■ **Record excerpts**

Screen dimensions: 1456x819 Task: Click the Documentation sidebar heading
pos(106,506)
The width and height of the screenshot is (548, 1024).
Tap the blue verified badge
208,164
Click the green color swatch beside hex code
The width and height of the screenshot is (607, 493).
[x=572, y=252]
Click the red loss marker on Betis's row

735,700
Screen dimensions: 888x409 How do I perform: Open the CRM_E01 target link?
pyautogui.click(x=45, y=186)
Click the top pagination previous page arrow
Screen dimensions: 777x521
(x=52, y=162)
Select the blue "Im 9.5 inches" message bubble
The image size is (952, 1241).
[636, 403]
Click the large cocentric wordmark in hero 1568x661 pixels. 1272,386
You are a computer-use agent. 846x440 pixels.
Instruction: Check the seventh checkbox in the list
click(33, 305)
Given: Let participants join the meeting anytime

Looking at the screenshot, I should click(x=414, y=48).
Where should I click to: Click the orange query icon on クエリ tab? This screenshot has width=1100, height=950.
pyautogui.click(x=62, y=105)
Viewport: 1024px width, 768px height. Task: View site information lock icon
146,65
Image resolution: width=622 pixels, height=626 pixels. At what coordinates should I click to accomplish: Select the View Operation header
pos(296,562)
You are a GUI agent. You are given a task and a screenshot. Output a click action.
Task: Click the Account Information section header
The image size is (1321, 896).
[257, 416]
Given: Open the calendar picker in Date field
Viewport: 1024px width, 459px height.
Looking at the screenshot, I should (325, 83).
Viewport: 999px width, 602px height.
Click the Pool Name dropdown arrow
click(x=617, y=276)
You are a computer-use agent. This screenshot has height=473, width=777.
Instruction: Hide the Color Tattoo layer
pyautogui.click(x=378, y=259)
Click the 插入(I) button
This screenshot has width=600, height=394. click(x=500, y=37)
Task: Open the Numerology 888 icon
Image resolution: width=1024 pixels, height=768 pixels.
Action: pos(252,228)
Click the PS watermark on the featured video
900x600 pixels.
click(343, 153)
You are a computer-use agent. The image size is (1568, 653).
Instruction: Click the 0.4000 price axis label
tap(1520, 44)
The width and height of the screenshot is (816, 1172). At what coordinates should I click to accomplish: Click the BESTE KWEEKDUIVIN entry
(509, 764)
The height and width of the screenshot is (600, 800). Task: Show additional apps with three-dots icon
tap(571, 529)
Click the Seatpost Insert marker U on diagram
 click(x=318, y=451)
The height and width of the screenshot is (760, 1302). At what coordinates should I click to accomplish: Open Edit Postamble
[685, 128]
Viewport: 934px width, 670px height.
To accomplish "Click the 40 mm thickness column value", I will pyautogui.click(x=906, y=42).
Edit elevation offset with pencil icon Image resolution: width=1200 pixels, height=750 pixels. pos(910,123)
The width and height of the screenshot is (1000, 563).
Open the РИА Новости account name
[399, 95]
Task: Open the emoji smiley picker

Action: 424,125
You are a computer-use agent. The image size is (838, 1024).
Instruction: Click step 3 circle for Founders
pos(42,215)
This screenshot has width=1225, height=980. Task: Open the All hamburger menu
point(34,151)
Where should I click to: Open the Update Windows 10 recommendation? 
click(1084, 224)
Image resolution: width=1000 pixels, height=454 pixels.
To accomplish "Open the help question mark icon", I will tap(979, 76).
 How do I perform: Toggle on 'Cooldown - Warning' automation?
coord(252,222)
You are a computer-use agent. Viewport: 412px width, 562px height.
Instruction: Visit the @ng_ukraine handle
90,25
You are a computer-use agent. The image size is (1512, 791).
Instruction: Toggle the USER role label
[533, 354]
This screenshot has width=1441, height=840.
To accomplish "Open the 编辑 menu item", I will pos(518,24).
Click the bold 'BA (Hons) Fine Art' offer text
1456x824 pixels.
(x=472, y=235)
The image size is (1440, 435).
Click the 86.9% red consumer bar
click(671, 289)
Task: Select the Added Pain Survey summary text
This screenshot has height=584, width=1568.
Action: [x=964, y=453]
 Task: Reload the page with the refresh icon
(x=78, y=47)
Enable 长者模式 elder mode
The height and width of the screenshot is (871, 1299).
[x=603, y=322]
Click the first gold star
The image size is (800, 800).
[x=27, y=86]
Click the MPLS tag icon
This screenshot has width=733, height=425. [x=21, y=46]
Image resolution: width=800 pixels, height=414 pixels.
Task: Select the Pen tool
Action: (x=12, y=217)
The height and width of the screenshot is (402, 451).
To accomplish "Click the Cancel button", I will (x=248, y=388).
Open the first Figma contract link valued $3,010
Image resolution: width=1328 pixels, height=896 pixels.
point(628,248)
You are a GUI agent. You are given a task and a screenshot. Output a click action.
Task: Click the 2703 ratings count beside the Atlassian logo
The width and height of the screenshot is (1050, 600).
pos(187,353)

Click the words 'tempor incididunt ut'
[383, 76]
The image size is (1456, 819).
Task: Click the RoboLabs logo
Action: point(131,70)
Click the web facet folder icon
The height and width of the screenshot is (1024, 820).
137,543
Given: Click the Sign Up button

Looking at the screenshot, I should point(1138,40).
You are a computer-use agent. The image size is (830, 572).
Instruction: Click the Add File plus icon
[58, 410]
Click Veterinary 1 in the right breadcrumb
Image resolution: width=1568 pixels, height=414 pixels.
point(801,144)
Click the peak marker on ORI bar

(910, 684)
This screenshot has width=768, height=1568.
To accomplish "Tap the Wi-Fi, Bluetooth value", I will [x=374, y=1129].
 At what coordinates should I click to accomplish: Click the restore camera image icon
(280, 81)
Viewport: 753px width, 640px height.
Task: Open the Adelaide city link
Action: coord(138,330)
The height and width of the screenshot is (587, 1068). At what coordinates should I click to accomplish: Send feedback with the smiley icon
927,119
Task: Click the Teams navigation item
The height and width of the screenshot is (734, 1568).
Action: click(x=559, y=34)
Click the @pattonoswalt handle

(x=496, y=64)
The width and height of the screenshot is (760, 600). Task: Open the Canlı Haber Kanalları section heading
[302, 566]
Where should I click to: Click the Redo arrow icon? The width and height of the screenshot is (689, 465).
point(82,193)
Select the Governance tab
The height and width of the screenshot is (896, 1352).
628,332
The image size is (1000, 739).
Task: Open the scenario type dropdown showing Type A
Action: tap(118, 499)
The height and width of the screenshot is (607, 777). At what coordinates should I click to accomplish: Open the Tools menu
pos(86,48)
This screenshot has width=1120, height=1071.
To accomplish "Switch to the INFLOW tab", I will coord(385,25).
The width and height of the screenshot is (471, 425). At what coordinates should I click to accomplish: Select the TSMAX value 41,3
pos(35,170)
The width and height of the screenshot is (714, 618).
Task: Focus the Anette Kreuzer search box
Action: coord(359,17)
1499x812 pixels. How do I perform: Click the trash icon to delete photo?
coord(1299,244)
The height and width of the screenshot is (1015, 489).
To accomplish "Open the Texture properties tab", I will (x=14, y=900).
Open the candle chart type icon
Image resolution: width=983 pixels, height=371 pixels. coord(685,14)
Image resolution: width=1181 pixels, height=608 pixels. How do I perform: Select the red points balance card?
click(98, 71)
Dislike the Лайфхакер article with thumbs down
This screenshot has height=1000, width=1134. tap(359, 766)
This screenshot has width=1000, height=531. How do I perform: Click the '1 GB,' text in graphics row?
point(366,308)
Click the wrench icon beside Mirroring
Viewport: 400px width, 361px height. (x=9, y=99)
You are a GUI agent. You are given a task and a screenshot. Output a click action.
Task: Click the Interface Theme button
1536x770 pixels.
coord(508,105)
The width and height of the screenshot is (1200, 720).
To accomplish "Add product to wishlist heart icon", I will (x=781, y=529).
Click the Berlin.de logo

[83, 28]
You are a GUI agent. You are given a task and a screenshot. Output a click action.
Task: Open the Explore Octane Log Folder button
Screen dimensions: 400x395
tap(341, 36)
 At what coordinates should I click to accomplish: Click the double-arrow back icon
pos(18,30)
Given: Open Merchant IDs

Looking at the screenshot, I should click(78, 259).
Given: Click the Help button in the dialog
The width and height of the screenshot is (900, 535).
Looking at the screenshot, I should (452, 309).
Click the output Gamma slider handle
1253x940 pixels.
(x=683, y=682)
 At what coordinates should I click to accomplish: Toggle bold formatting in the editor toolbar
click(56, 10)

■ **Work task**
Locate the lines above that contain "item" and copy them.

■ **Answer section**
To accomplish "Open the 编辑 menu item", I will pos(518,24).
Task: Click the Teams navigation item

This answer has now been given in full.